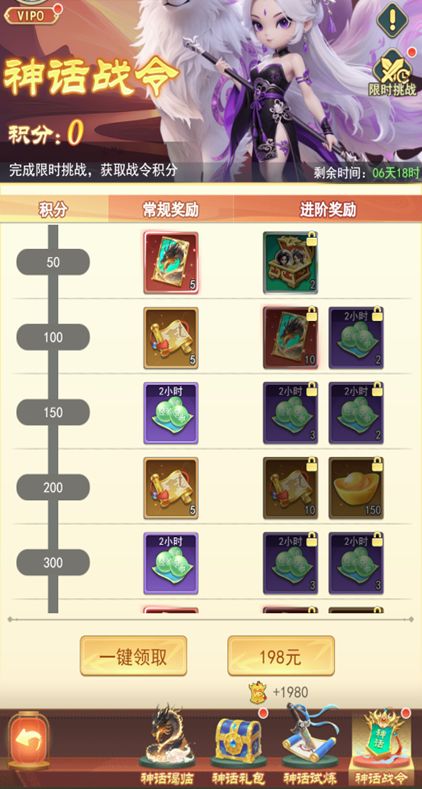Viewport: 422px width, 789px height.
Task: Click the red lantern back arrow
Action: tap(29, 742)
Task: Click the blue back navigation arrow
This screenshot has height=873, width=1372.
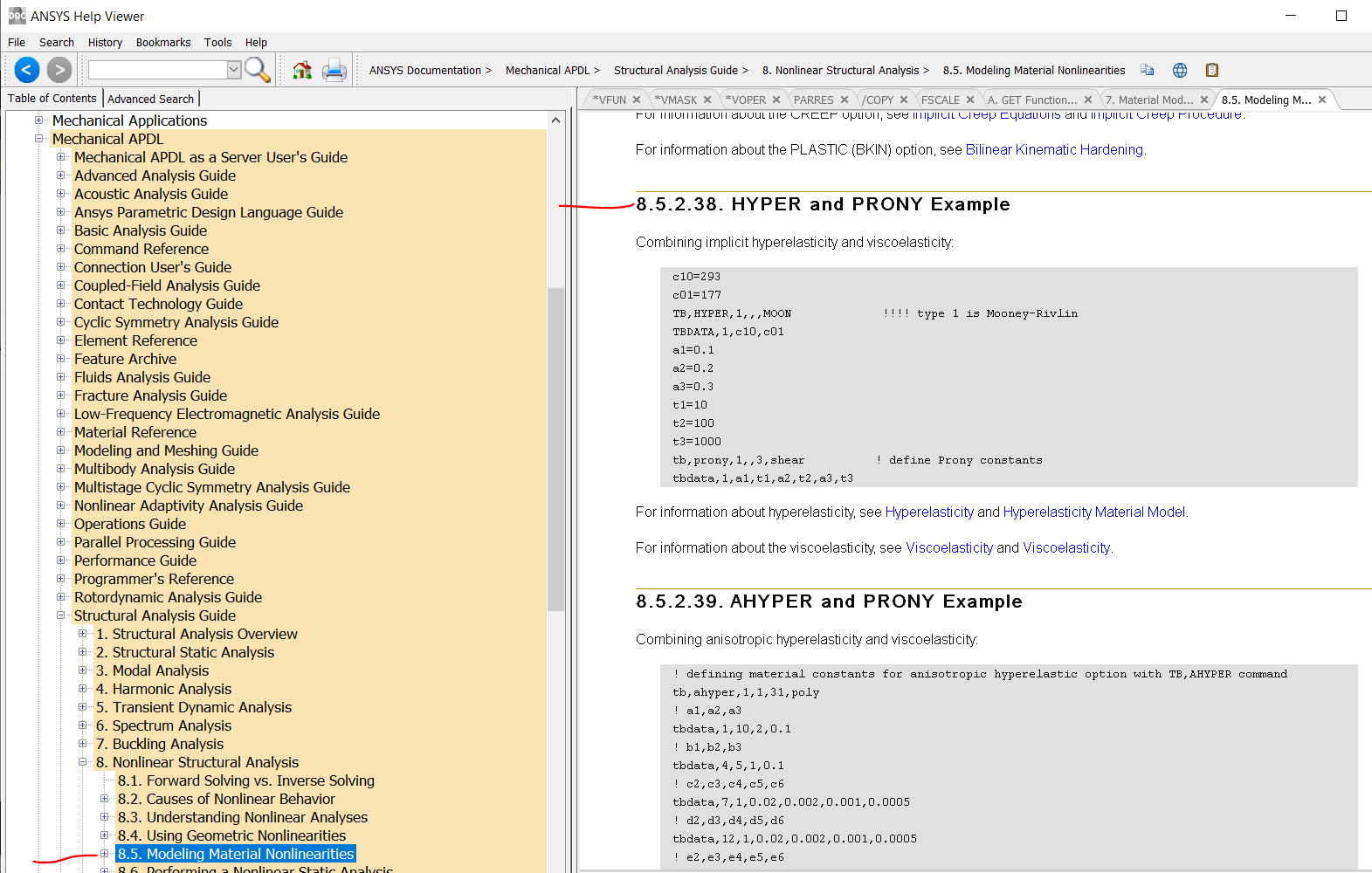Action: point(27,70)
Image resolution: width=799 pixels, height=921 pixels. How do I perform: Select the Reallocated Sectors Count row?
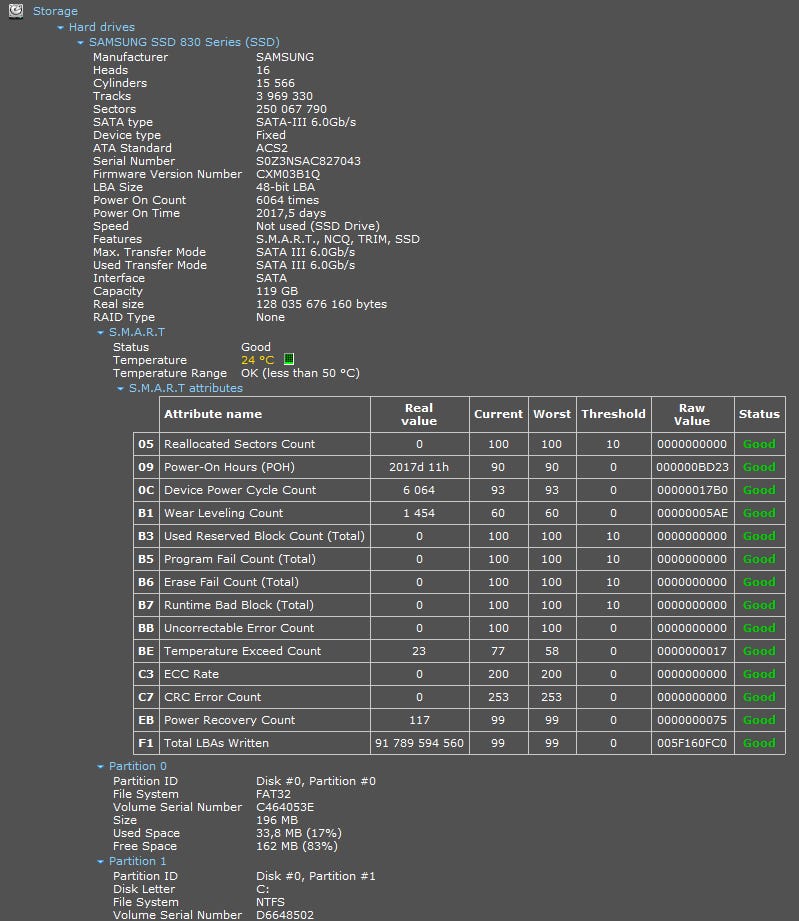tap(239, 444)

+++

_Your instructions:_ Starting at the line where "Task: Click the blue back navigation arrow" appears, restate every line through the end of the records above exactly, but omit the pictures.

_Answer section:_
Task: Click the blue back navigation arrow
This screenshot has height=873, width=1372.
Action: point(27,70)
Image resolution: width=799 pixels, height=921 pixels. How do I perform: Select the Reallocated Sectors Count row?
tap(239, 444)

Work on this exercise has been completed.